À ce moment, le vieil hauptmann qu’il avait à sa droite se pencha sur Rouletabille et lui dit :

« Avouez qu’on dit beaucoup de mal chez vous de notre Empereur, le monde ne connaît pas ceux qu’il lapide !… Savez-vous pourquoi Sa Majesté est venue dernièrement à Essen ? Parce que le bruit commençait à courir dans le monde que la fille de l’inventeur Fulber y avait été maltraitée. Il a voulu se rendre compte par lui-même de la valeur de ces racontars, et vous pouvez voir, de vos propres yeux, si nous la soignons, la fille de l’inventeur Fulber ! Tenez ! on lui verse encore du champagne, du vrai champagne de France, pris à Reims, qui ne peut pas lui faire de mal !… Ach !… L’Empereur, voyez-vous, cher monsieur, si je ne craignais pas de me servir d’un terme anglais (mort à l’Angleterre !), l’Empereur est un véritable gentleman like !… toujours gentleman like !… Aussi, on se ferait tuer pour lui !… Moi, je suis un vieux bougre qui ai porté déjà pour lui trois fois mes os au marché, mais il n’a qu’un signe à faire, et j’y retourne ! ma vieille carcasse lui appartient !… c’est un gentleman like !…

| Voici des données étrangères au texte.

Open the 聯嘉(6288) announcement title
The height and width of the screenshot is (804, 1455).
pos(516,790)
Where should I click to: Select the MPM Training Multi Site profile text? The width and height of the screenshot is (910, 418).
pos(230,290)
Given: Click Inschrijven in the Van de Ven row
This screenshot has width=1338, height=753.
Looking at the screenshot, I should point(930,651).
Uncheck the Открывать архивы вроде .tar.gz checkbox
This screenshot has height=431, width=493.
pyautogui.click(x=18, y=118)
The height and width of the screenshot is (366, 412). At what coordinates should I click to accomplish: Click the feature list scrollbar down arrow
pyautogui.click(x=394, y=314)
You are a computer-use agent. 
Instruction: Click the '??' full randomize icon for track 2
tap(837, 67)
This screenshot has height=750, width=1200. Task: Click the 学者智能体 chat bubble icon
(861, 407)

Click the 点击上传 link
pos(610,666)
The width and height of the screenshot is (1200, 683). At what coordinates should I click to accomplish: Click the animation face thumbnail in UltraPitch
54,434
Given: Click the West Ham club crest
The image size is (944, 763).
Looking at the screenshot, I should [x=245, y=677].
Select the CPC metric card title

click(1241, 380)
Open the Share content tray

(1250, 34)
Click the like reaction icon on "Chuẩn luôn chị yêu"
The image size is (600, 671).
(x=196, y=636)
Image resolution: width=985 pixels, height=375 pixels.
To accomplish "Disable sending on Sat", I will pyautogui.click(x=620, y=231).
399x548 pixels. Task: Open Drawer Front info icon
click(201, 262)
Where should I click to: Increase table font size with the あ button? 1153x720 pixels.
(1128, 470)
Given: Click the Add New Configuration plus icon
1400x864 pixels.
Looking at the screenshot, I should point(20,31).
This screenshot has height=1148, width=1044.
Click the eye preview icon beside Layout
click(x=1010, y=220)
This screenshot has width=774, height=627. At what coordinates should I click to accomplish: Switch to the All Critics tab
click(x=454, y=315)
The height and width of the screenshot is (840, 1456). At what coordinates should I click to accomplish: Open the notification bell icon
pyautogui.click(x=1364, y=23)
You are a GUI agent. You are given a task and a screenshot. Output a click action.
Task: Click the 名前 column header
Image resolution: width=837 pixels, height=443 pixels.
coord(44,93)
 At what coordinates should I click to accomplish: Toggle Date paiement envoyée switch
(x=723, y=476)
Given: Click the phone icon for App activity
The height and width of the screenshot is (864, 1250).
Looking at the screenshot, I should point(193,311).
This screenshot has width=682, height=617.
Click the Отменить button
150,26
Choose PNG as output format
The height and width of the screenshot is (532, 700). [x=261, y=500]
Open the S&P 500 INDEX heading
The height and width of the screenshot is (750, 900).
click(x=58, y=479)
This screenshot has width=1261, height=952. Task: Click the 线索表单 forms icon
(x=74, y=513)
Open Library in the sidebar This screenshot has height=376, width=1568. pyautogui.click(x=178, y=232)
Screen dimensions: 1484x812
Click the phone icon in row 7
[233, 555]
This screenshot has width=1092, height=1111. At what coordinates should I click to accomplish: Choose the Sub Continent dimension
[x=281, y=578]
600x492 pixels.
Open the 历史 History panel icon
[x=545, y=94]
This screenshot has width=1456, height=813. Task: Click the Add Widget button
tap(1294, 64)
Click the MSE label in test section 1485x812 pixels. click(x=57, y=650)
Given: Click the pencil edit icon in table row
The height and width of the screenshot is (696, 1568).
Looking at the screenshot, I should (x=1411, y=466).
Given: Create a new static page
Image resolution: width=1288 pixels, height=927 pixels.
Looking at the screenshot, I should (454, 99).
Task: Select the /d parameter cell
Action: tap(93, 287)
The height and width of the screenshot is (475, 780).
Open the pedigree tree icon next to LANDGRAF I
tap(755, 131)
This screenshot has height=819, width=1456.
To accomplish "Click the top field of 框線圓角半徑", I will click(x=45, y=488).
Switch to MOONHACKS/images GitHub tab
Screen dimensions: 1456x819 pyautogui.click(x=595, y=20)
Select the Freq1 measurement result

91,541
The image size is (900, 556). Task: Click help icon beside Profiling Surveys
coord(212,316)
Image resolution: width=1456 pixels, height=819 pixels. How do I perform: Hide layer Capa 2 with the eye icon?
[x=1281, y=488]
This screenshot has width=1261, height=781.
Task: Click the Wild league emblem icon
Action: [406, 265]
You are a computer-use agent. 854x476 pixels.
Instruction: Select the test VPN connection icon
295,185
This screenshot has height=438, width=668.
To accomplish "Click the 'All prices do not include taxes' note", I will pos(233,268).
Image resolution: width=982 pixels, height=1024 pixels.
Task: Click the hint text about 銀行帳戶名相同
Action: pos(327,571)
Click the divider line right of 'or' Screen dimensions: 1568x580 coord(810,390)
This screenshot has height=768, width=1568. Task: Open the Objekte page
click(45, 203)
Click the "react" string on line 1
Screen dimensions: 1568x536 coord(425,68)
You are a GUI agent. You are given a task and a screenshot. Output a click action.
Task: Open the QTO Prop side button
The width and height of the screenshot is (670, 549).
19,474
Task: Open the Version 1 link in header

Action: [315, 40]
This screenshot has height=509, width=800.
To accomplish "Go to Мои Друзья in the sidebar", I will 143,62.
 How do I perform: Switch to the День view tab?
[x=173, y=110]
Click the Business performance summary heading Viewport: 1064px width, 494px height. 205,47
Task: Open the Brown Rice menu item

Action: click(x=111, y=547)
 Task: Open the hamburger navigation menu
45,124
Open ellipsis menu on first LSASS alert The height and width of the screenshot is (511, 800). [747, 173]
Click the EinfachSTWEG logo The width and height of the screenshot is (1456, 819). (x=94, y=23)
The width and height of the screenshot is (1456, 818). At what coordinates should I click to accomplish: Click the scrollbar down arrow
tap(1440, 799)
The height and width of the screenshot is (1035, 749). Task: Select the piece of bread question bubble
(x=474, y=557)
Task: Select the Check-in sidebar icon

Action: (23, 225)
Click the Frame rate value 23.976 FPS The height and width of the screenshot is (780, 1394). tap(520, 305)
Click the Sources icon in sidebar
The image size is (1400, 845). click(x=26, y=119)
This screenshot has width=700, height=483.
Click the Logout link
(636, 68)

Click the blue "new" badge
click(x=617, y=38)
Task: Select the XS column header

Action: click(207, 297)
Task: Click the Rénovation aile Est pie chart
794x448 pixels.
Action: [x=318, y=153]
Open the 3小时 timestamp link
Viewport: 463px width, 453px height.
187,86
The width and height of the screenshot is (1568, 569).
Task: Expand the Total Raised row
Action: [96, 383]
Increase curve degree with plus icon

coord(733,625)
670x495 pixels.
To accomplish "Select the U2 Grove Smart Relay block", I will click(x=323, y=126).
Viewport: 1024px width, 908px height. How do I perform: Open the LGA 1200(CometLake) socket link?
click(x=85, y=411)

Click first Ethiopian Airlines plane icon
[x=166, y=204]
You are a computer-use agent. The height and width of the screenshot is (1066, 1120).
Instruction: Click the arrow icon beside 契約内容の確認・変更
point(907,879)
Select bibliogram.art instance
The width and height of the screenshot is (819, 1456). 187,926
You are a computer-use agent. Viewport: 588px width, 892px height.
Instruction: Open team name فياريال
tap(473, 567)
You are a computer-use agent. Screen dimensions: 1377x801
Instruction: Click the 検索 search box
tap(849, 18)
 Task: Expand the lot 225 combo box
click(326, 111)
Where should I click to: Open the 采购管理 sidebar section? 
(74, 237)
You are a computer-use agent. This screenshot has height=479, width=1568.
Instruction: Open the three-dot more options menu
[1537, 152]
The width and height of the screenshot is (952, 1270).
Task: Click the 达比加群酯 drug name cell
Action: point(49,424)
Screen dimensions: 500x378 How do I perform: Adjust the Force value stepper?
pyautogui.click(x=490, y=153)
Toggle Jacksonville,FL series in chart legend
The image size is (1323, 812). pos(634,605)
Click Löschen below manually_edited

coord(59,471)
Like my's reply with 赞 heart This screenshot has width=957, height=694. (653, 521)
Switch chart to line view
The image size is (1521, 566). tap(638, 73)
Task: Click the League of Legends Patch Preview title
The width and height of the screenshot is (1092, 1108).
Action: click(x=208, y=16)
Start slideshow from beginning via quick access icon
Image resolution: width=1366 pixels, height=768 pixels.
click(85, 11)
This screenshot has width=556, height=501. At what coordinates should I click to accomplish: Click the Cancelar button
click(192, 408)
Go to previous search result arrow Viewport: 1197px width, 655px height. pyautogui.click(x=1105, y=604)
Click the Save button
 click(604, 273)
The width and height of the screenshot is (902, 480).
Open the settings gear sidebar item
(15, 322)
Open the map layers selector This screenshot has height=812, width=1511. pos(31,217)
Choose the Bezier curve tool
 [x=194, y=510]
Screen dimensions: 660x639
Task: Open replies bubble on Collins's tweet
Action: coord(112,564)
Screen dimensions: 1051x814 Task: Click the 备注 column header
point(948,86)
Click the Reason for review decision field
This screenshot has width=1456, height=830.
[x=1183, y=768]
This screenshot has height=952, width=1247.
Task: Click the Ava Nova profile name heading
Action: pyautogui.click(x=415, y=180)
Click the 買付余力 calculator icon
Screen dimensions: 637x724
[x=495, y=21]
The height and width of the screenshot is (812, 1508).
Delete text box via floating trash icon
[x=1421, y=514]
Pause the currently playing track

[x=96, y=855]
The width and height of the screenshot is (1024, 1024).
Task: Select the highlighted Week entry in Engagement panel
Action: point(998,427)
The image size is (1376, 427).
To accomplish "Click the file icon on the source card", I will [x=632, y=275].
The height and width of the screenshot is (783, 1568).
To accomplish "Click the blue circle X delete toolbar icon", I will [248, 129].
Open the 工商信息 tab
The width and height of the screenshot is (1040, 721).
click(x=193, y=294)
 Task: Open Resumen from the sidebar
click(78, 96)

— Passez-moi encore des choux rouges, demanda à la gauche de Rouletabille la petite cousine… et versez-moi de la sauce, et cessez d’écouter ce vieux radoteur qui va encore nous raconter ses campagnes. Quand on dîne près de lui, votre tête vous fait mal comme si on avait joué aux quilles avec pendant trois jours ! Ach… Tous ces gens-là sont trop sérieux pour une petite fille comme moi, une petite backfisch qui a été à Paris et qui sait apprécier la französische frivolität !… »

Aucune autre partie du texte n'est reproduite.